* Start Quoted passage *
Southern Power continues to evaluate and refine the deployment of the wind turbine equipment to potential joint development and construction projects as well as the amount of MW capacity to be constructed. During the third quarter 2018, as a result of a review of various options for probable dispositions of wind turbine equipment not deployed to development or construction projects, Southern Power recorded a $36 million asset impairment charge on the equipment.
Subsequent to December 31, 2018 and as part of management's continuous review of disposition options, approximately $53 million of this equipment is being marketed for sale and will be classified as held for sale.
The ultimate outcome of these matters cannot be determined at this time.
Sales of Renewable Facility Interests
On May 22, 2018, Southern Power completed the sale of a noncontrolling 33% equity interest in SP Solar, a limited partnership indirectly owning substantially all of Southern Power's solar facilities, to Global Atlantic for approximately $1.2 billion. Since Southern Power retains control of the limited partnership through its wholly-owned general partner, the sale was recorded as an equity transaction and Southern Power will continue to consolidate SP Solar in its financial statements. On the date of the transaction, the noncontrolling interest was increased by $511 million to reflect 33% of the carrying value of the partnership. This difference, partially offset by the tax impact and other related transaction charges, also resulted in a $410 million decrease to Southern Power's common stockholder's equity.
* End Quoted passage *
* Start Supplied information *
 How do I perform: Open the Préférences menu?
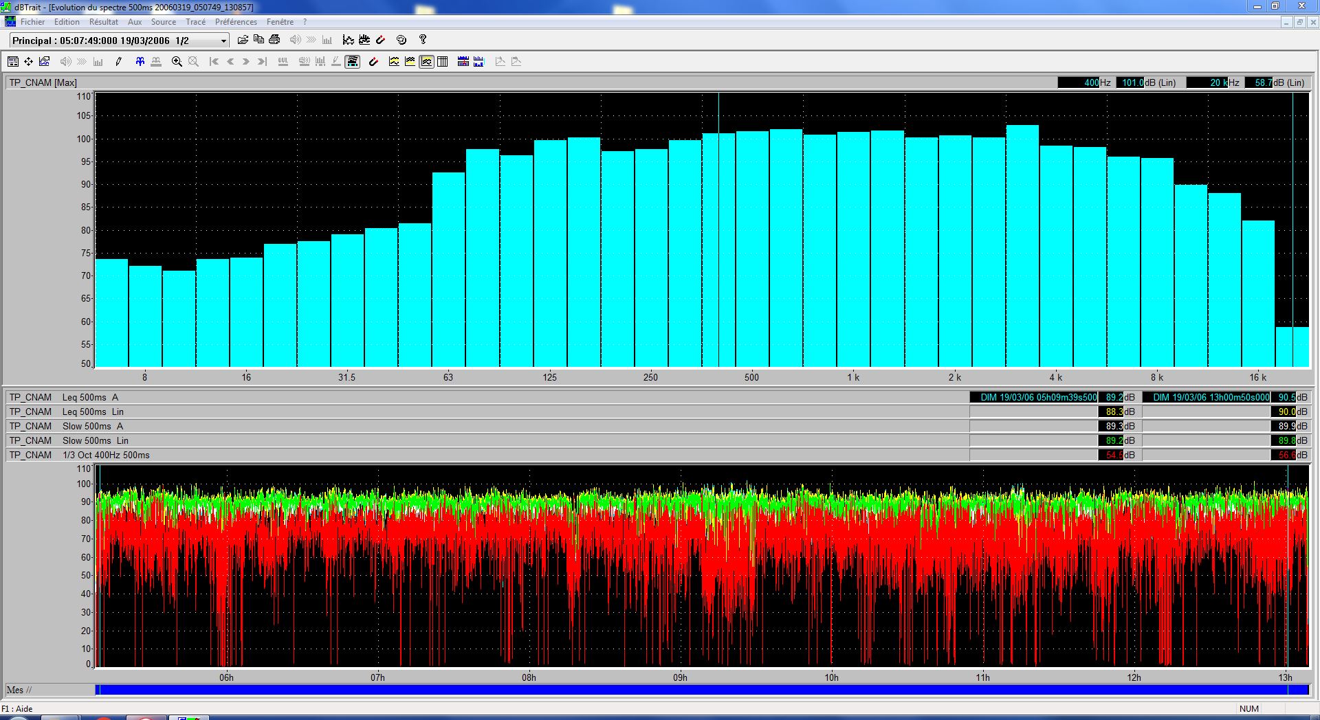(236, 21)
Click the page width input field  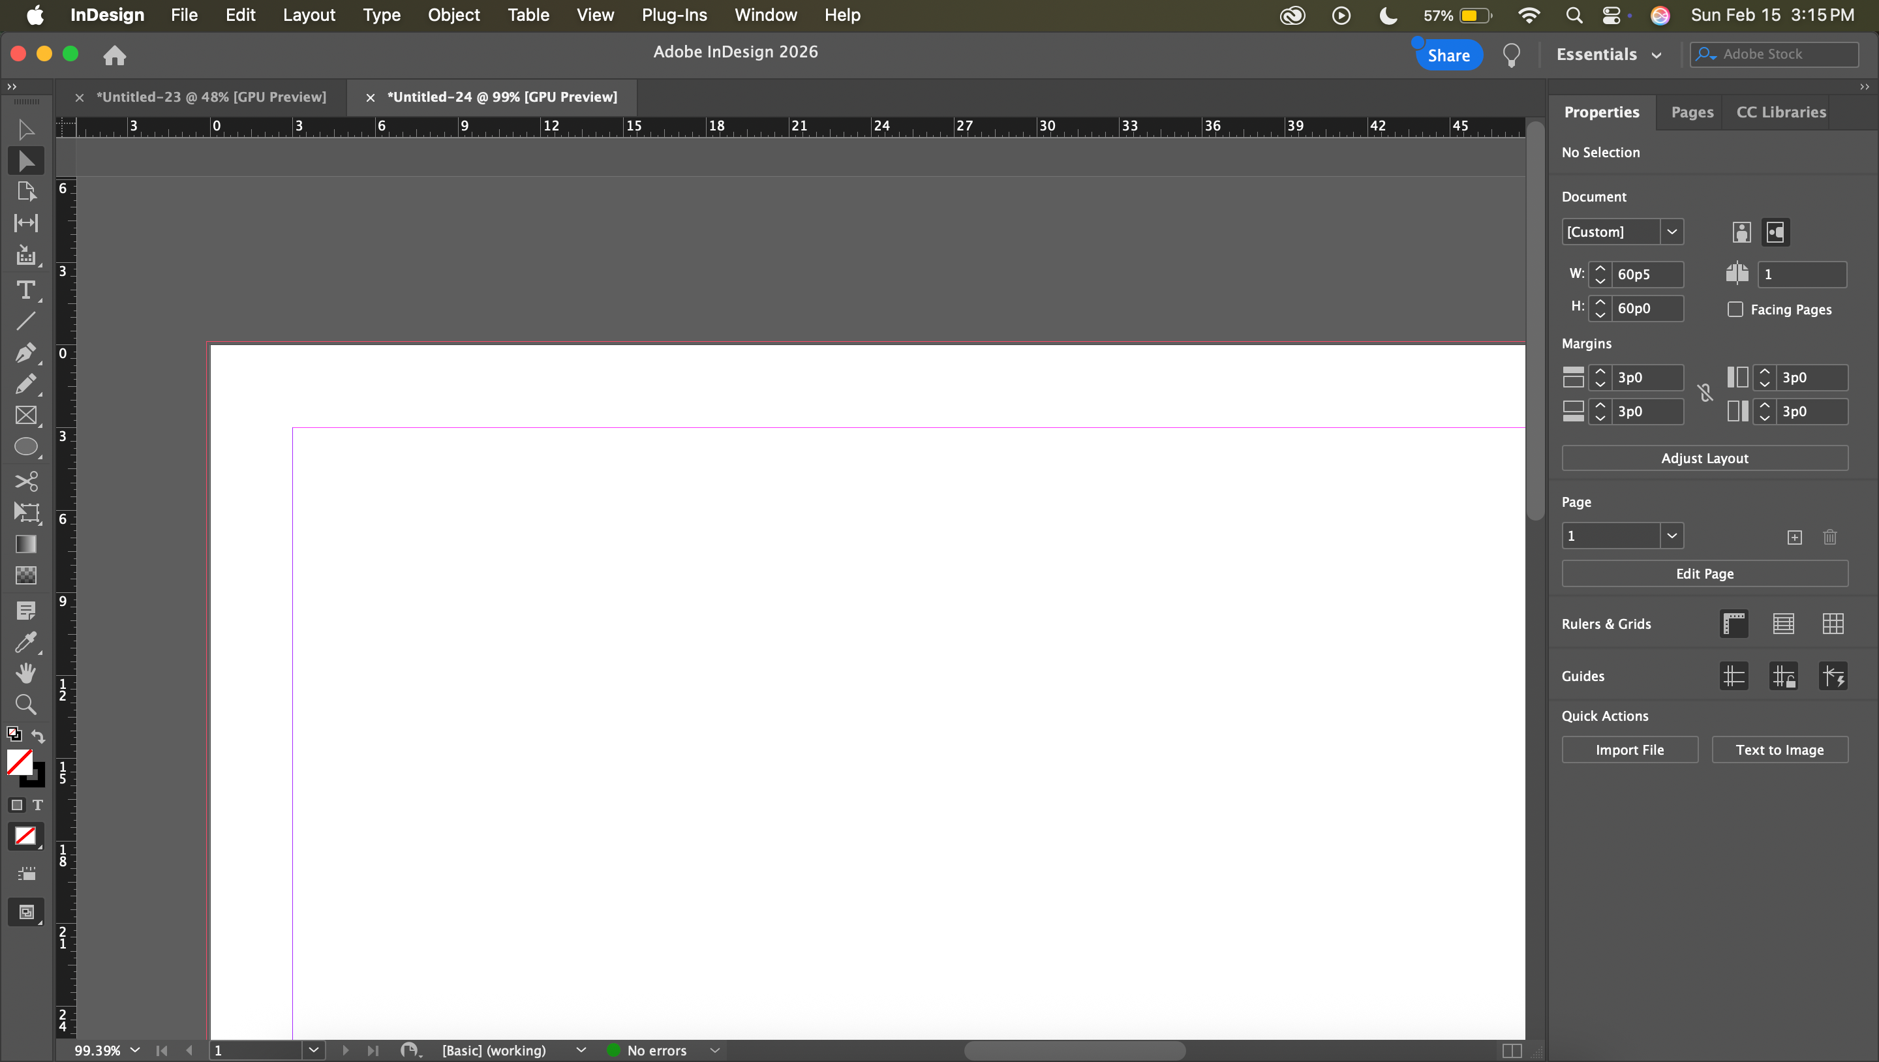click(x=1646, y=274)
* End Supplied information *
● Exercises to complete
a. According to the Southern Power excerpt, what share of SP Solar did Southern Power sell to Global Atlantic on May 22, 2018?
b. Please reproduce the Southern Power excerpt starting with "Sales of Renewable" and going on through "common stockholder's equity.".

● The replies
a. A noncontrolling 33% equity interest.

b.
Sales of Renewable Facility Interests
On May 22, 2018, Southern Power completed the sale of a noncontrolling 33% equity interest in SP Solar, a limited partnership indirectly owning substantially all of Southern Power's solar facilities, to Global Atlantic for approximately $1.2 billion. Since Southern Power retains control of the limited partnership through its wholly-owned general partner, the sale was recorded as an equity transaction and Southern Power will continue to consolidate SP Solar in its financial statements. On the date of the transaction, the noncontrolling interest was increased by $511 million to reflect 33% of the carrying value of the partnership. This difference, partially offset by the tax impact and other related transaction charges, also resulted in a $410 million decrease to Southern Power's common stockholder's equity.